TAXATION OF CLOUD COMPUTING SERVICES UNDER INCOME TAX ACT

In today’s technology world, businesses require access to high end technology equipment like servers in order to host various services online. Due to this, requirement for these kinds of servers have increased tremendously, especially for e-commerce businesses. Owning/maintaining such servers and upkeep requires skilled manpower, which is a costly affair. So many e-commerce start-up companies are availing cloud computing services from Amazon, Google, etc.

Understanding Cloud Computing[i]

Cloud computing is the provision of standardised, configurable, on-demand, online computer services, which can include computing, storage, software, and data management, using shared physical and virtual resources (including networks, servers, and applications).  Since the services are provided online using the provider’s hardware, users can typically access the service using various types of devices wherever they are located, provided they have a suitable Internet connection.
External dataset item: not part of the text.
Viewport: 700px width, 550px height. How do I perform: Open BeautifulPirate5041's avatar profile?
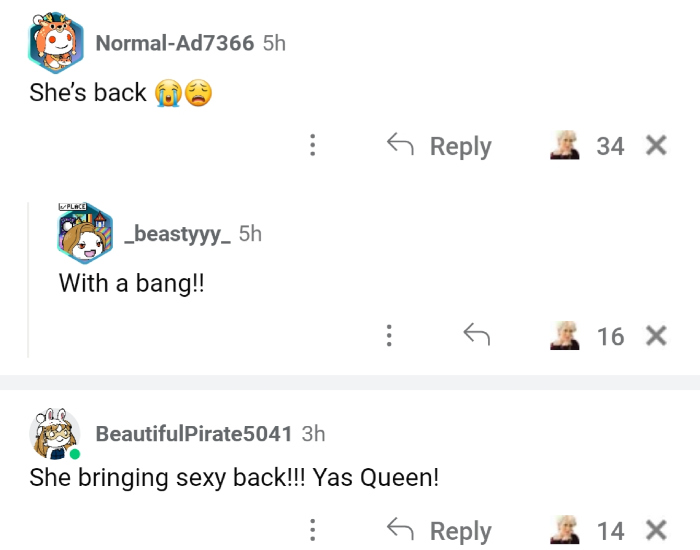point(55,434)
There are three major models of delivering ‘clouding computing’ services to businesses and they are as follows:

  1. Infrastructure as a Service (IaaS) Model – Under this model, typically utilized by large multinational businesses, IT infrastructure in the form of data centers, virtual servers, network infrastructure, equipment, etc. are sourced as a service from third party service providers.
  2. Platform as a Service (PaaS) Model – PaaS is a category of cloud computing services that provides a computing platform and programming tools as a service for customers.
  3. Software as a Service (SaaS) Model – Under this model the service provider hosts several software applications for consumers to use as and when required thereby eliminating the need to install and run the software application on the consumer’s own infrastructure. It can be provided either to business customers (B2B) or to individual customers (B2C).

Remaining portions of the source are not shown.